Quem rodeava o Filho de Deus e agia sobre Ele, de forma violenta pelo acto próprio de uma crucificação, foram os soldados romanos; os judeus entregaram-No e, tal como Pilatos, lavaram também desse facto as suas mãos. A narração de Lucas situa-nos nesses momentos precedentes e posteriores à crucificação.
É factual que a proximidade dos romanos e a sua acção “legal” e administrativa efectuada, tenha levado Jesus Cristo a interceder misericordiosa e amavelmente, com Amor que só é divino, rogando para eles e seu acto, Perdão.
A dificuldade poderia estar na causa do pedido desse perdão: que não sabiam o que estavam a fazer. Os romanos não sabiam, cumpriam a execução de uma pena de morte; os judeus, à distância do Monte do Calvário, mas mais perto psicologicamente, religiosamente, familiarmente (conterrâneos) de Jesus, esses sabiam em consciência o peso da sua conta naquela crucificação. Não foram as suas vozes reunidas perante Pilatos, que gritaram bem alto “ O seu sangue caia sobre nós e sobre nossos filhos.”?
Sobrepondo-se a quaisquer análises, quer ao que decorre da diegese usada por Lucas, quer à contextualização dos eventos na história da Paixão e Morte do Salvador, há o aspecto profético, do cumprimento profético das palavras de Jesus, palavras tolerantes, compreensivas da natureza humana e repletas de Amor divino.
Com efeito, o proto-Evangelho em Isaías e a narração profética antecipando a história do dia da crucificação, apresentavam esse quadro na parte final do cap. 53, assim: «...foi contado com os transgressores (os dois malfeitores que O ladeavam); mas ele levou sobre si o pecado de muitos ( a função substitutiva do Redentor), e pelos transgressores intercede (aqueles que o estavam a crucificar, naquela circunstância temporal e, soteriologicamente, em sentido mais profundo universal).
De uma Cruz a outra cruz
As três cruzes erguidas no alto do Golgota têm cada uma um lugar na narração de Lucas, sendo a do meio protagonista material de relevo. Nela estava cravado o Filho de Deus. O próprio Jesus Cristo referiu-se, por duas vezes, a esse acontecimento, usando em ambas o verbo ser “levantado”, donde se infere a morte de cruz, da qual havia de morrer (Jo 3,14 ; 12,32), do mesmo modo que o termo induz também exaltação.

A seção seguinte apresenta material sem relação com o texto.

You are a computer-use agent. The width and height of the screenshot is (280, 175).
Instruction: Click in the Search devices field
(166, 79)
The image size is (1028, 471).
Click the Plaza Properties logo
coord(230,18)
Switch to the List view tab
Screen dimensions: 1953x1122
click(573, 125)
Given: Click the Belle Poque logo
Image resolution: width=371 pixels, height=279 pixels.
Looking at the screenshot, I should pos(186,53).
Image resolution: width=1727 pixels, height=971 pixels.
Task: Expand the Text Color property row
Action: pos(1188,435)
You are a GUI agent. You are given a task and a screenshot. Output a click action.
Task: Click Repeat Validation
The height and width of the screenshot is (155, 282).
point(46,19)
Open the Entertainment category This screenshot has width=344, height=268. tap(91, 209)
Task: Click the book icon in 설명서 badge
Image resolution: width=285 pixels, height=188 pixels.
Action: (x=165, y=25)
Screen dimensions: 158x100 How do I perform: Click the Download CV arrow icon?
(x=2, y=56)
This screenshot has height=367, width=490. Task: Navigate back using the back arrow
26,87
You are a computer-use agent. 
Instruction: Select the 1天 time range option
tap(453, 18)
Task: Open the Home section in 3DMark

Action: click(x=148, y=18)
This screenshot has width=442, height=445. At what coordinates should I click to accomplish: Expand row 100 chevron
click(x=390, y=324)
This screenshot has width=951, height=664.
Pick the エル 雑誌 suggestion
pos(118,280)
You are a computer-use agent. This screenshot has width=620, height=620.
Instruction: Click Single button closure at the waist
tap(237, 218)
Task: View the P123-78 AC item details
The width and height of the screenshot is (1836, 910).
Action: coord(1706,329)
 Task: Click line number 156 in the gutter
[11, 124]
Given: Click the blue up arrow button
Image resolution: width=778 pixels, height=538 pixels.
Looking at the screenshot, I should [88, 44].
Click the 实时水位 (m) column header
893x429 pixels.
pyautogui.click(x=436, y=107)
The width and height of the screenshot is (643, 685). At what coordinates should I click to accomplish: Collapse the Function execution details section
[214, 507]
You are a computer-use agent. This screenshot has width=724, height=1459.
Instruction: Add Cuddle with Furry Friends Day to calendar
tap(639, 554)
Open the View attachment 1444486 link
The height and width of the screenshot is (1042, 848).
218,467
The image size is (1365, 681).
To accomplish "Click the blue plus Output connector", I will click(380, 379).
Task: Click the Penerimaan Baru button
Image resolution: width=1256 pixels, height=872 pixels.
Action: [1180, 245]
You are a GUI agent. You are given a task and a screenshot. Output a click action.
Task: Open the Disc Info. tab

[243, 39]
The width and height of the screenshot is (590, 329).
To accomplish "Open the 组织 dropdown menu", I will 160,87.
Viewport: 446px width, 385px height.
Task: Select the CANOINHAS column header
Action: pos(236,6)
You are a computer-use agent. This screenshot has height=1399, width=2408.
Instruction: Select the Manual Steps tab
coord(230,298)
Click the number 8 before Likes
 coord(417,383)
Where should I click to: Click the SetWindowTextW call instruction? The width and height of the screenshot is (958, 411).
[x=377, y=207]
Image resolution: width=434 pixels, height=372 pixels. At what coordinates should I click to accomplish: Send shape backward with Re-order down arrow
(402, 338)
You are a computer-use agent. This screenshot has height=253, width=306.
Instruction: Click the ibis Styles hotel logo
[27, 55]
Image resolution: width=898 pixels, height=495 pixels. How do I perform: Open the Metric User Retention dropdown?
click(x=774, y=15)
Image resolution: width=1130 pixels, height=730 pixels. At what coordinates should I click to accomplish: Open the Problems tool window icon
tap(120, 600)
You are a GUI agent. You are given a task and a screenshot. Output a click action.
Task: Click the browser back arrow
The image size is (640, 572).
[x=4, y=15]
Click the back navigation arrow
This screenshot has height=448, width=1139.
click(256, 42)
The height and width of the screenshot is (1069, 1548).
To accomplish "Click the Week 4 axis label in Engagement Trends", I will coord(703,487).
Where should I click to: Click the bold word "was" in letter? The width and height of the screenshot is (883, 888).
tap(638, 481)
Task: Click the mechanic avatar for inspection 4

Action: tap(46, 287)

A cruz é um símbolo antiquíssimo, que acompanha o homem desde remotos tempos, desde o simbolismo telúrico ao religioso. No religião cristã tomou o lugar simbólico do sofrimento e o factual e histórico como objecto usado para condenação à morte do Salvador do Mundo. É o principal símbolo do Cristianismo, segundo a Enciclopédia Britânica.
Na poesia cerebral e culta do poeta argentino Jorge Luís Borges, em que o autor procura inúmeras vezes os arquétipos das coisas, das palavras, da sua cultura enciclopédica, encontramos mais do que uma vez a referência à cruz, no contexto bíblico e referencial do perdão.
Ao usar nos versos seguintes, um conceito ético sobre o perdão, o poeta JLB fez da cruz o veículo pelo qual esse perdão se transmitiu, através do sangue de Jesus e da Sua própria voz de candor, como o poeta lhe chamou:
“ Gracias quiero dar(...) // por las palabras que en un crepúsculo se dijeron / de una cruz a outra cruz”. Tais palavras carregaram a sublimidade do perdão, não apenas ao malfeitor, mas a todos os homens que creram e crêem, na humanidade.
E o mesmo poeta, noutro belíssimo poema, escreve assim, sobre Cristo na cruz (título do poema): “Cristo na cruz. Os pés tocam a terra. // Deixou-nos esplêndidas metáforas / e uma doutrina do perdão que pode / anular o passado.”
De uma cruz a outra cruz a transversalidade universal do perdão para o Mundo.